Clean is a method to iteratively deconvolve an array's response from the array's cross-spectrum, resulting in an output frequency-slowness spectrum that consists of a small number of spikes in slowness space. The beamforming code in this package was written following theory presented in den Ouden et al. (2020) who used it for infrasound analysis; however, the Clean beamforming method has been used by other physicists for decades. It only uses Bartlett beamforming for now; the Capon method is poorly suited for the earthquake infrasound I wrote this for.

Installation

Dependencies include pandas and obspy (essential) and mtspec (optional; supports multitaper spectra). You can make a conda environment with these dependencies using this command: conda create -y -n clean_beamform python=3.8 pandas obspy mtspec

Then, download the repository either by clicking the creen "Code" button near the top right followed by "Download Zip", or by "git clone https://github.com/ajakef/clean.git".
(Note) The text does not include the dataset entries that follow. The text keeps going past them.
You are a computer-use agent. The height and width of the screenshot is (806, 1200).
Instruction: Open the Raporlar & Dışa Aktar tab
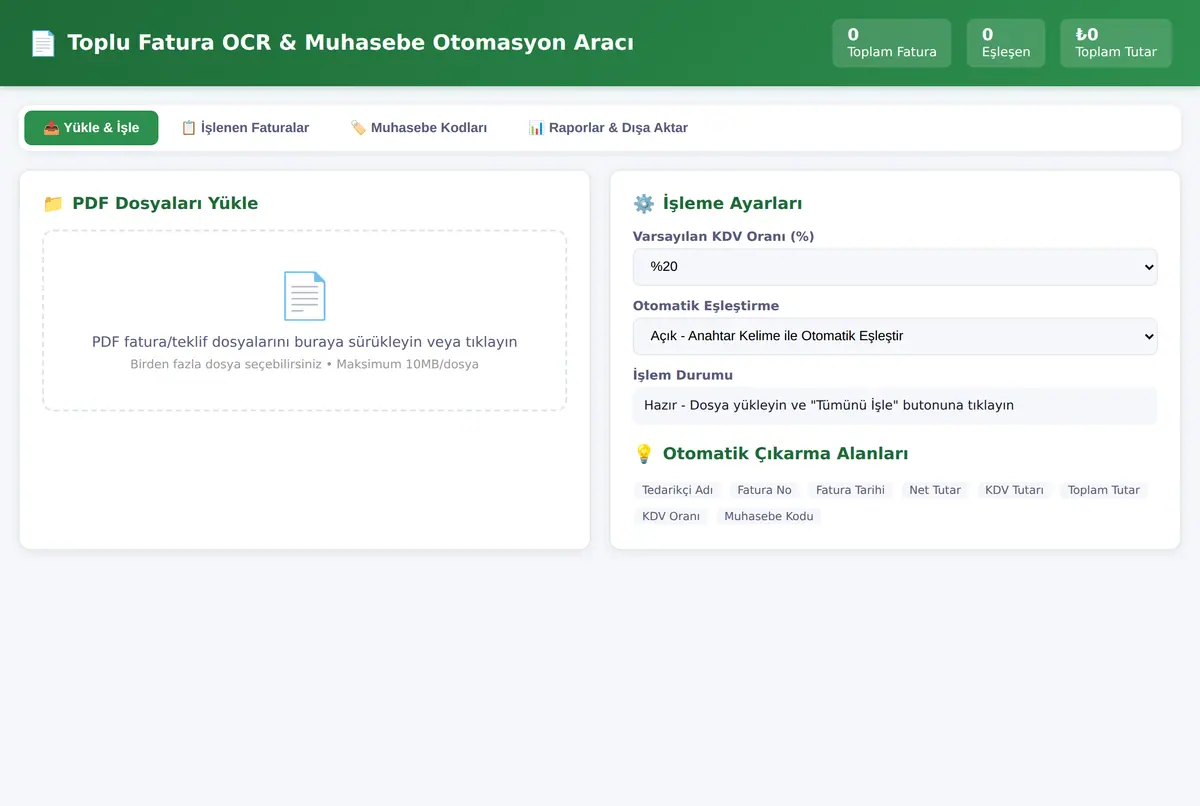[x=608, y=128]
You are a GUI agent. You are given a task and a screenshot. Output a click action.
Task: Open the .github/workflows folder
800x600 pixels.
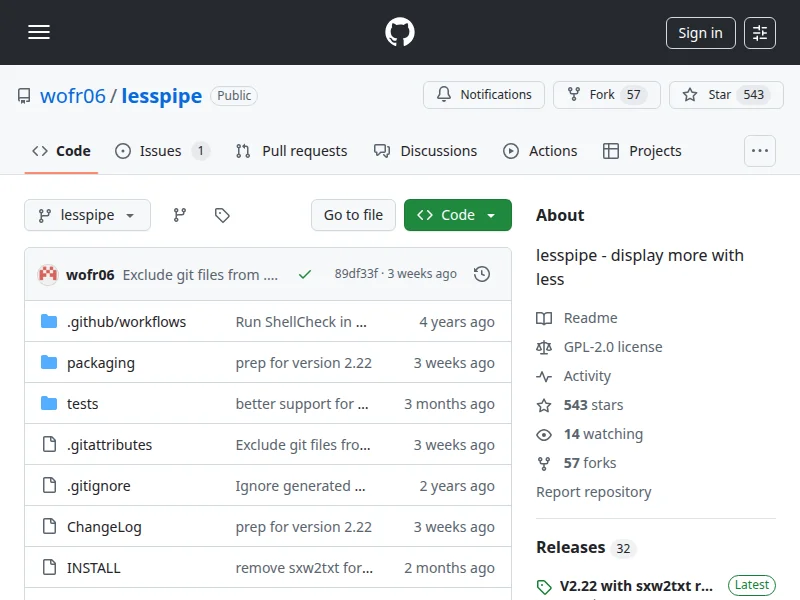126,322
Finally, run the demos or tests functions. The demos show how it can be used. The tests are supposed to show that it does actually work. I suggest using a tool that supports cells like Spyder for running the code.

Maturity: low to moderate

The implementation details of the clean method are not considered final yet, and the code supports a lot of tuning and method selections by the user. Not all methods in the code are actually recommended for use (e.g., the "separate frequencies" option). This code has the beginnings of a test suite (providing basic protection for future edits) and docstrings are included in most of the important functions. Supporting functions are included, e.g. plotting tools and a function to create synthetic test data. The user can validate the code's functionality with demos using both real and synthetic data. It is not yet set up as an installable package and is not on PyPI.

Issue 1: Incomplete power recovery in coherent wavefields

This is a major question: in real data (but not synthetic data) with high signal-to-noise ratio and simple wavefields, why is the clean power not approximately equal to the total power? For example, see the primary earthquake infrasound in demo_real_data.py: peak magnitude-squared semblance is 0.8, but the clean spectrum only has about 60% of the total power.

Issue 2: Negative diagonals in cross-spectrum

This is another big open question: what to do if, after a clean iteration, one of the diagonal values in the cross spectrum is negative? The diagonal values represent power at that frequency at a given sensor; negative values are unphysical and can result in meaningless negative F-statistics. So dealing with this is a major problem.

Currently, we just zero out a frequency as soon as one of its diagonal values goes negative. The logic here is that power shouldn't be negative if that frequency is dominated by plane waves hitting all stations, so if it does go negative after a wave is removed it means that power at that frequency is dominated by some non-wave noise and is no longer interesting.

This has the problem of being fragile to single-sensor problems. For example, if a sensor is muffled over certain frequencies, it will record lower powers than all the other sensors and will go negative while there is true wave energy remaining in the cross-spectrum. Conversely, if a sensor records higher noise than the others for some reason, it can result in wave power at certain frequencies being over-estimated, causing power to go negative for the normal sensors. Either would cause errors in the resulting frequency-slowness spectrum.

Ideally, we would have a more robust means of estimating wave power that handles outliers more gracefully.